Seven of nine children in the Grotheer family reached their 50th anniversaries. Could it be that people who grow up in large families learn skills like compromising or sharing that make it more likely that they'll have enduring marriages when they get older?
Anita Creamer of the Sacramento Bee tells the story of Betty Grotheer, who married Lewis Pritten when she was 17 and he was 23. They are closing in on their 60th anniversary. Her sister Nancy married when she was 19 and they're on course to celebrate their 50th in a few weeks. They are reportedly among about 6 percent of couples who reach their golden anniversaries.
But why?
"A key reason, said University of Virginia sociologist Brad Wilcox, is that a greater proportion of older adults come from large families, born into an era when big families were the norm in American life — and research shows that having lots of siblings correlates with a lower statistical likelihood of divorce," Creamer writes.
Wilcox told her it could be that learning to share and live with the "exceptional stress of having all those different personalities to deal with" provides skills that allow couples to weather marital storms.
Ohio State researchers last summer published a study that found there's no such thing as too many brothers and sisters when it comes to marital longevity. Douglas Downey, a sociologist, and his colleagues found that being a singleton or having a couple of siblings didn't increase potential for long marriages, "but when you compare children from large families to those with only one child, there is a meaningful gap in the probability of divorce," he said in a written statement.
That study said each additional sibling one has, up to about seven, "reduces the likelihood of divorce by 2 percent." And that held true even after the researchers controlled for education, socioeconomics, family structure, race, age when they married, whether there were children, religious affiliations and more.
Perhaps it is a process of socialization. In an earlier study, Downey showed that kids with siblings were more likely to adapt to the other kids in kindergarten and play together nicely.
"Siblings fight with each other, they have conflicts, but they also figure out how to resolve those conflicts. That probably helps them deal with other children when they go to school,” he said in a news release for that research. That skill set might be helpful in times of marital conflict, as well.

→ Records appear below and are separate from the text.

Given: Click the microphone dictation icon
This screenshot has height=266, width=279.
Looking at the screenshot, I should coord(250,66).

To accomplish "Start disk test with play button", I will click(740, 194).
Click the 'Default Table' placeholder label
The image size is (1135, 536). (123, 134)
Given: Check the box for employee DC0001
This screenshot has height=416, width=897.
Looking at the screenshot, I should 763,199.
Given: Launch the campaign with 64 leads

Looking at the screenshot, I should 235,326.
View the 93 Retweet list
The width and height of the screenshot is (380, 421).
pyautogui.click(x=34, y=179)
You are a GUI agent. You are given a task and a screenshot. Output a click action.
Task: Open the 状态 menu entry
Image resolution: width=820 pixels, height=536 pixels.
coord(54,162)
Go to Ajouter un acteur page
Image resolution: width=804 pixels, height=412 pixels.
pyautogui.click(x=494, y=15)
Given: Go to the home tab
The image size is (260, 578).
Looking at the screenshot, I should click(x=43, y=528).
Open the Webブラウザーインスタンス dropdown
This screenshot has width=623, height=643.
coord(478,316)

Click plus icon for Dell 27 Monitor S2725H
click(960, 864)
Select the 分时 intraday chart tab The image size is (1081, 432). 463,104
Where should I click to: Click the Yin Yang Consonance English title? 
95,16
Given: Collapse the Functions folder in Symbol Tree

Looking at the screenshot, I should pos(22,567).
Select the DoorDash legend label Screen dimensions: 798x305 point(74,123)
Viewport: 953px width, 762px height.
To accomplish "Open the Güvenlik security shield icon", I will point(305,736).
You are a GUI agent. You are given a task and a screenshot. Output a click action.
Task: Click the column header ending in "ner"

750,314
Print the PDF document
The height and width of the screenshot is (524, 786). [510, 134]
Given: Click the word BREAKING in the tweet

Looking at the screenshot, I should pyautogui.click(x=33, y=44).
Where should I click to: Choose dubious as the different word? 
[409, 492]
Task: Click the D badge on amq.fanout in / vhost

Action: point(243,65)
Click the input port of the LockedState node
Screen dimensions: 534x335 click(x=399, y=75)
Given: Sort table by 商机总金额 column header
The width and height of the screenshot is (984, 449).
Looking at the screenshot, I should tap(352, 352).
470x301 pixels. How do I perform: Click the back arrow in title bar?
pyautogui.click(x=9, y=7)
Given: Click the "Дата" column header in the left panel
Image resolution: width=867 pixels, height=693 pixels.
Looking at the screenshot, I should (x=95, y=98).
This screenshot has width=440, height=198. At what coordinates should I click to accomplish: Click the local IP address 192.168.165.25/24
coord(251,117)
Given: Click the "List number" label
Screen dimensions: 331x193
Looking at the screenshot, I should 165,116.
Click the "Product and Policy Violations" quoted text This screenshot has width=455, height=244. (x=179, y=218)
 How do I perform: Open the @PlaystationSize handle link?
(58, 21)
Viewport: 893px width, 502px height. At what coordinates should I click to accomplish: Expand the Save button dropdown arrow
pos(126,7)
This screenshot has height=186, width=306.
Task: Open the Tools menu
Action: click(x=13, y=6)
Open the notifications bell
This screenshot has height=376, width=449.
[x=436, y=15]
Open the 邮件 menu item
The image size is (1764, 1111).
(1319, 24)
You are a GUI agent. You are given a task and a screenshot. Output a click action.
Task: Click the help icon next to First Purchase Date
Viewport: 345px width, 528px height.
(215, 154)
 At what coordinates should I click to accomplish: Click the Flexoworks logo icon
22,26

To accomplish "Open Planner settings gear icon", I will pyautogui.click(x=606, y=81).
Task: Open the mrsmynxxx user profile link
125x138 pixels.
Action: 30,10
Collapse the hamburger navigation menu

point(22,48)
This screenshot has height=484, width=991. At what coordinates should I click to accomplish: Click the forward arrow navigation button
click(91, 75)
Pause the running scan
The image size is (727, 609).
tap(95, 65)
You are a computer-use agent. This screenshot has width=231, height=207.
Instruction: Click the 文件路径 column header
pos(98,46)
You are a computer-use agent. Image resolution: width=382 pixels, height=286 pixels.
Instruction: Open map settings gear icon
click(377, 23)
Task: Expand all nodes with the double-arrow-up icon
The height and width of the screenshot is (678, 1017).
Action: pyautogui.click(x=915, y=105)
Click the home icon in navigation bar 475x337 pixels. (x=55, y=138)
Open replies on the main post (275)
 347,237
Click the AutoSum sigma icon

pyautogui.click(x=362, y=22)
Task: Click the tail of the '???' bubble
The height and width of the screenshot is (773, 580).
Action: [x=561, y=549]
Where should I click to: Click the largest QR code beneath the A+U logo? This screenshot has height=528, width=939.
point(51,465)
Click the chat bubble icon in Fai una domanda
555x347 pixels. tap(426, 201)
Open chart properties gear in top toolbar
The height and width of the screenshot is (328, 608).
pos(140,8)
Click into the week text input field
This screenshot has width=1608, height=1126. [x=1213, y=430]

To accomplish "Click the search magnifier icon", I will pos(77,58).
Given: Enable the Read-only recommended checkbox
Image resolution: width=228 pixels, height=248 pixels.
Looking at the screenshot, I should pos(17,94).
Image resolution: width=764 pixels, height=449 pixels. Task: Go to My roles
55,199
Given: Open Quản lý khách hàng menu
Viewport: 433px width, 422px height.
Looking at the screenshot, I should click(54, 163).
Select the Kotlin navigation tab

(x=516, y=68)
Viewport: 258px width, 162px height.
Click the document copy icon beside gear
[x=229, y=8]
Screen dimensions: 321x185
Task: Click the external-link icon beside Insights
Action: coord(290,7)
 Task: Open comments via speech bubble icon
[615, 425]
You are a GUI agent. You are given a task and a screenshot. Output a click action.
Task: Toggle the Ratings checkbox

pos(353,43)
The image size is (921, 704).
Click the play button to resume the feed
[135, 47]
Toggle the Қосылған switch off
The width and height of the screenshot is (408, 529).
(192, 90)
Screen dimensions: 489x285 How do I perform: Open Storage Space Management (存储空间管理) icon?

Twenty years ago, psychologist John Gottman led a team of researchers on a quest to see if they could figure out why some couples divorce and others don't. According to Melanie Tannenbaum, writing on a Scientific American blog, they found four behaviors that predict divorce.
"Yes; in case the enormity of what I just said didn’t sink in quite yet, solely based on how often you notice four behaviors occurring in a single, 15-minute conversation, you can predict with 93 percent accuracy whether or not a couple will still be married 14 years from now," Tannenbaum wrote. The list, which Gottman and company called the "Four Horsemen of the Apocalypse," was simple: "contempt, criticism, stonewalling and defensiveness."
There's no shortage of advice on how to make a marriage last. Esquire magazine interviewed several "lifers" for their advice on going the distance. Among those asked was Paul Wexler, married 40 years. "Hilary tells me that women say that they need three husbands in their lifetimes. As a young woman, they need an adventurer. As a mother, they need a father to their children. And as an older woman, they need a companion, a steady type of guy. If you can fill those roles over the course of decades, you're in luck," he said.
Actor John Travolta told Closer magazine that having kids helps a marriage last, too.